BEGIN Recorded data
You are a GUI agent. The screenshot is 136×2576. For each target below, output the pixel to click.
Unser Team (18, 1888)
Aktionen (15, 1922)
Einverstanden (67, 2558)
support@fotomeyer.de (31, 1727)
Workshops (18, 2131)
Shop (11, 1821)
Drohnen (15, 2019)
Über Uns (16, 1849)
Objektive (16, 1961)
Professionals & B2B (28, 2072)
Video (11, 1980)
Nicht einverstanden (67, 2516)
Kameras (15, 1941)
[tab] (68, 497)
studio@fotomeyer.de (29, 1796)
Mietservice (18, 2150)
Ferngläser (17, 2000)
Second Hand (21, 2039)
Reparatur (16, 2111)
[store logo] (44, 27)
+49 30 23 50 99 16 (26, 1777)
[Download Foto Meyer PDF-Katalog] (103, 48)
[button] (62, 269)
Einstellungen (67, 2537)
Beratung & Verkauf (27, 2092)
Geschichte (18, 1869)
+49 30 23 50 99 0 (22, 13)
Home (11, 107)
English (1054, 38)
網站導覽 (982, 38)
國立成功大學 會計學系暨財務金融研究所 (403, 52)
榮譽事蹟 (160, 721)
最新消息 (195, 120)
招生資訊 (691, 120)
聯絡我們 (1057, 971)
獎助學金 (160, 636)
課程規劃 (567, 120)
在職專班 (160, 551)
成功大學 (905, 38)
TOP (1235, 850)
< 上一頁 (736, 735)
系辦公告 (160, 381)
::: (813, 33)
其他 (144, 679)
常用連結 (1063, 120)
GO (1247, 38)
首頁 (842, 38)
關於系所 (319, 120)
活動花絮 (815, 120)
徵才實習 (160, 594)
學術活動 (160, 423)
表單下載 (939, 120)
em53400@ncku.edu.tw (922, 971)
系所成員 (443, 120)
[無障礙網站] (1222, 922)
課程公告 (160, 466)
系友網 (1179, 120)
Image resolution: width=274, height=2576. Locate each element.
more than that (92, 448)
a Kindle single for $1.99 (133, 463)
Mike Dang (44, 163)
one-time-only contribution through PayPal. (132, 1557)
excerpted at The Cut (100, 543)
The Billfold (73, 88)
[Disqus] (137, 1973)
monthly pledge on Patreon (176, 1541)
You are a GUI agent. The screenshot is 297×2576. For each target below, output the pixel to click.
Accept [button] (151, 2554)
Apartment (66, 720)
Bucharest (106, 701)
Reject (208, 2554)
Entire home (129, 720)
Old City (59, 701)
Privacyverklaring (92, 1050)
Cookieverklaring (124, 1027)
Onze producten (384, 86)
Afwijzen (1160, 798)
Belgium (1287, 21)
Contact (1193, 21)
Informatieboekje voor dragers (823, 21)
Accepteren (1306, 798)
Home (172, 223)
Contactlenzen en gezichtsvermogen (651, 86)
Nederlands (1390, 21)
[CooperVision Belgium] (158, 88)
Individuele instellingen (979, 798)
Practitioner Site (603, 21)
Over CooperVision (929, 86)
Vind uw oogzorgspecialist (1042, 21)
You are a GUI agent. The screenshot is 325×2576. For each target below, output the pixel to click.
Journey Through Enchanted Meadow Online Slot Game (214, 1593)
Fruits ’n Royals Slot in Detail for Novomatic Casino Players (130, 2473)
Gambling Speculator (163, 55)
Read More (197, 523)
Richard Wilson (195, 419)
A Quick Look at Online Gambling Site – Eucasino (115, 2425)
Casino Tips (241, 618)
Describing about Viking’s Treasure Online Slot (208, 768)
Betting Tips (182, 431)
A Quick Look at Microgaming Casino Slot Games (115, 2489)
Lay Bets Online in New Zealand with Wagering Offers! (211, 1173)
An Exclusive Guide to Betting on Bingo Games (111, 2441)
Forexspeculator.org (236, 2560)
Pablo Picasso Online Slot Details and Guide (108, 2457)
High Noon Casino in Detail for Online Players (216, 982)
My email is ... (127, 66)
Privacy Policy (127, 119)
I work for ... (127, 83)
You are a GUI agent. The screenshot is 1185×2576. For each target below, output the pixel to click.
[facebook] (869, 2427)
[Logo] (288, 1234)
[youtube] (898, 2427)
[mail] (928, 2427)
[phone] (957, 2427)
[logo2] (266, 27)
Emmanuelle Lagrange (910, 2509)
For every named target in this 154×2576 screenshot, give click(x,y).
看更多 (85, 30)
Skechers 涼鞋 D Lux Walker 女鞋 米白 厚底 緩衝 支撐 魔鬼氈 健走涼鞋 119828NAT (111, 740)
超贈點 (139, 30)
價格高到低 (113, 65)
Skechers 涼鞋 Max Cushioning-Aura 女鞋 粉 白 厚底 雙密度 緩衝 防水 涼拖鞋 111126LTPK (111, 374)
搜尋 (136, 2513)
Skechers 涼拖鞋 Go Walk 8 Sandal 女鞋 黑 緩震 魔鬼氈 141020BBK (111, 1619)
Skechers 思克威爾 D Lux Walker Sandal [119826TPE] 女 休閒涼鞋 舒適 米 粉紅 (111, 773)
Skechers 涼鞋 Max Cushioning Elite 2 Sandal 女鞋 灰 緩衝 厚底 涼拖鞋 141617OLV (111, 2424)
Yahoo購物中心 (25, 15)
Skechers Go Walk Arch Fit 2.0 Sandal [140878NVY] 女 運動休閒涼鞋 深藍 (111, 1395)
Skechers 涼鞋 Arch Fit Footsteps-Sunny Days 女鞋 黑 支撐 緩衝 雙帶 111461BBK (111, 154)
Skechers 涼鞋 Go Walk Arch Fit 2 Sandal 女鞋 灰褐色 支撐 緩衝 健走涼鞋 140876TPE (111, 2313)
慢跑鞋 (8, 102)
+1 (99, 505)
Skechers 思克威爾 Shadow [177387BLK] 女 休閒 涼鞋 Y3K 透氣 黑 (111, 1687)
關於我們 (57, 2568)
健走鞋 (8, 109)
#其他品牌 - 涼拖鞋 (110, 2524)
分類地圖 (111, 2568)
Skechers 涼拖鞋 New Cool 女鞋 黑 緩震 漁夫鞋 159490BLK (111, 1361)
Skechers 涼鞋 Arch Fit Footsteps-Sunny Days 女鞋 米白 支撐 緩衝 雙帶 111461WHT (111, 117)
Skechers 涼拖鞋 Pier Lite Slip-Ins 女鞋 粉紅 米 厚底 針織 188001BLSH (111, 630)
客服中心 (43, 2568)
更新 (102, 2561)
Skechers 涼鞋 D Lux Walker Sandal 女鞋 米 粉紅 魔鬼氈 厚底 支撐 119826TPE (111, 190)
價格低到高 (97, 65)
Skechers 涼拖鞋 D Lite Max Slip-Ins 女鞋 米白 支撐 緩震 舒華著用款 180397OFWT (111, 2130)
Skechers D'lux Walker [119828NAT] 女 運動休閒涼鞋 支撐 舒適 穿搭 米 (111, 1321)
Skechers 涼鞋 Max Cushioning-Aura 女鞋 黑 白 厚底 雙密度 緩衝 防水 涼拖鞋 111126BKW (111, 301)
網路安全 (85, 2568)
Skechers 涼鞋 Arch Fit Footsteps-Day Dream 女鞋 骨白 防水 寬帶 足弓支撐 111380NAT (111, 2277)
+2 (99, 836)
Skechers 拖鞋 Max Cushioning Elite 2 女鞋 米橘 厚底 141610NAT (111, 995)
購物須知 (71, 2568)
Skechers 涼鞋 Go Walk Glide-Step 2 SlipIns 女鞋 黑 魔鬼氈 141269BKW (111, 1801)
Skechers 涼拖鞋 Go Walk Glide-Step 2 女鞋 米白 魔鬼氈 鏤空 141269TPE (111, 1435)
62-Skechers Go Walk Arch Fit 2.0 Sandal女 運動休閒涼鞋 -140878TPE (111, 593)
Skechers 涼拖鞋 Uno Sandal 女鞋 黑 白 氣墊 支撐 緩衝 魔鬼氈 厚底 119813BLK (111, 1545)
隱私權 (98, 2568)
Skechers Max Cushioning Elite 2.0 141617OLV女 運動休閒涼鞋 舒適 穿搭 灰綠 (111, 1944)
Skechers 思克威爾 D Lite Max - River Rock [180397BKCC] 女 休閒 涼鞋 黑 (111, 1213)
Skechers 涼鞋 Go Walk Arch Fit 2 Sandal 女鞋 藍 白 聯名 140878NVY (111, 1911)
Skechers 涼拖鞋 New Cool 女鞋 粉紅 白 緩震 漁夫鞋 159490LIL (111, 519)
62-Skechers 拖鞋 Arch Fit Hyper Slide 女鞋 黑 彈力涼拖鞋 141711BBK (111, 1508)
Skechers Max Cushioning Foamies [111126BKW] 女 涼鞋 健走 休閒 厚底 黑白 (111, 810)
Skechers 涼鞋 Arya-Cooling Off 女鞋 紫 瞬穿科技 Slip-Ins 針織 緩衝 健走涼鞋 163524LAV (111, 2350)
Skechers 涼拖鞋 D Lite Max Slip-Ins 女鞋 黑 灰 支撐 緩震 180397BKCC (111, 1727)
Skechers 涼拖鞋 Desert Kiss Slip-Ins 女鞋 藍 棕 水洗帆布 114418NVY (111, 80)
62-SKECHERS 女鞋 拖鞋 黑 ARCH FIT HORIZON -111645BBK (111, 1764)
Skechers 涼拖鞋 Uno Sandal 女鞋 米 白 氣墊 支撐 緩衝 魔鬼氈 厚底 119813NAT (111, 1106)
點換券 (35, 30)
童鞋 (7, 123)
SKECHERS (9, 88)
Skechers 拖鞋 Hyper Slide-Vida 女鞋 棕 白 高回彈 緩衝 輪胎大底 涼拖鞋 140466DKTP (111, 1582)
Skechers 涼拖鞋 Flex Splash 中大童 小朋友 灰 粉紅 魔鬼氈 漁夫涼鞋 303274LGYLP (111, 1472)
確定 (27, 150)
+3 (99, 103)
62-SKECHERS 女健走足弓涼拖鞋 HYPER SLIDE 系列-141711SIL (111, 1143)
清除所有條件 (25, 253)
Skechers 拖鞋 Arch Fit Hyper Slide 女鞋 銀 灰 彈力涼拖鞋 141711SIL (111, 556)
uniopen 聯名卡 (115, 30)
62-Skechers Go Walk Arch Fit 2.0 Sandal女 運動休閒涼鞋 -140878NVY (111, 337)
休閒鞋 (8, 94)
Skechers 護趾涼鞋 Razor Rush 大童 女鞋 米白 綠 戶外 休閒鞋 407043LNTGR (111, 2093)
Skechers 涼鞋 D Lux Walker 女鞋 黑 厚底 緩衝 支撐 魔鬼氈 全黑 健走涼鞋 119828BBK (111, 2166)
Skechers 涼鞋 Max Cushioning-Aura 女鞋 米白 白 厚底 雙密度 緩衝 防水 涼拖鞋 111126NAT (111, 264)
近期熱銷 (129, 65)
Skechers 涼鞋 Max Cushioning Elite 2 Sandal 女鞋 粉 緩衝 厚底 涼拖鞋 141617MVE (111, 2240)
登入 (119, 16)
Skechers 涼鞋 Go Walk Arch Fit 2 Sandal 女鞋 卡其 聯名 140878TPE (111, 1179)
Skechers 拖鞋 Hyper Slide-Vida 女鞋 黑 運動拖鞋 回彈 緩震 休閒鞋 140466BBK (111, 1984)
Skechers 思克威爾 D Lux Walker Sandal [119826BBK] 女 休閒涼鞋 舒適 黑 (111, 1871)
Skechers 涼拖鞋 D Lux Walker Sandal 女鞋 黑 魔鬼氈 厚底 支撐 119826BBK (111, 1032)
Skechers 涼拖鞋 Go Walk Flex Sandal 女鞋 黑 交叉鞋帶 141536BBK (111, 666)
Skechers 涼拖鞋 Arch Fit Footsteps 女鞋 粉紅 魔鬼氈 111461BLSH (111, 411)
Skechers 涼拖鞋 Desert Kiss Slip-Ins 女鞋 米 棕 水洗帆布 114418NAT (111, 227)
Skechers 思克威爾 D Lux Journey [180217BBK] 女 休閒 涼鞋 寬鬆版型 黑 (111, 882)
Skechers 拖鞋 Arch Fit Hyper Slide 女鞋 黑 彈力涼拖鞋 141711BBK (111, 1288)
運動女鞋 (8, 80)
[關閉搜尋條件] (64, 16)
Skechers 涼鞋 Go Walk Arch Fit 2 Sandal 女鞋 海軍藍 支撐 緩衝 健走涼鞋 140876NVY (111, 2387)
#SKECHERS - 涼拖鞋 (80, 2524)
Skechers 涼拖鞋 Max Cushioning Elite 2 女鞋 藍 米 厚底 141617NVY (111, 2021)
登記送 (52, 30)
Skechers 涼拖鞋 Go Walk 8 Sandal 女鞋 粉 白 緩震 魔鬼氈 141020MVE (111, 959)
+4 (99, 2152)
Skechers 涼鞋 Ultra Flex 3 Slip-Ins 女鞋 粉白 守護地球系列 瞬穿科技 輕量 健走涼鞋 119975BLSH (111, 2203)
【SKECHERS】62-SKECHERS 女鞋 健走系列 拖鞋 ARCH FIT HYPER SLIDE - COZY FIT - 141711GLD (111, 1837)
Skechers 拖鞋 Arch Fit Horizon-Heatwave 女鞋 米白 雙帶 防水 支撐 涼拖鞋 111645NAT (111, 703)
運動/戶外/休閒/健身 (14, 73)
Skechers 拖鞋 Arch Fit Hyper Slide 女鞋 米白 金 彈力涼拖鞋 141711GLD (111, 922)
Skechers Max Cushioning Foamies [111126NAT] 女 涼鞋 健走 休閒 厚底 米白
END Recorded data
## Description of the task:
From the first line of the records above to the line that contains "99 0 (22, 13)", quote each line exactly.

## Expected answer:
You are a GUI agent. The screenshot is 136×2576. For each target below, output the pixel to click.
Unser Team (18, 1888)
Aktionen (15, 1922)
Einverstanden (67, 2558)
support@fotomeyer.de (31, 1727)
Workshops (18, 2131)
Shop (11, 1821)
Drohnen (15, 2019)
Über Uns (16, 1849)
Objektive (16, 1961)
Professionals & B2B (28, 2072)
Video (11, 1980)
Nicht einverstanden (67, 2516)
Kameras (15, 1941)
[tab] (68, 497)
studio@fotomeyer.de (29, 1796)
Mietservice (18, 2150)
Ferngläser (17, 2000)
Second Hand (21, 2039)
Reparatur (16, 2111)
[store logo] (44, 27)
+49 30 23 50 99 16 (26, 1777)
[Download Foto Meyer PDF-Katalog] (103, 48)
[button] (62, 269)
Einstellungen (67, 2537)
Beratung & Verkauf (27, 2092)
Geschichte (18, 1869)
+49 30 23 50 99 0 (22, 13)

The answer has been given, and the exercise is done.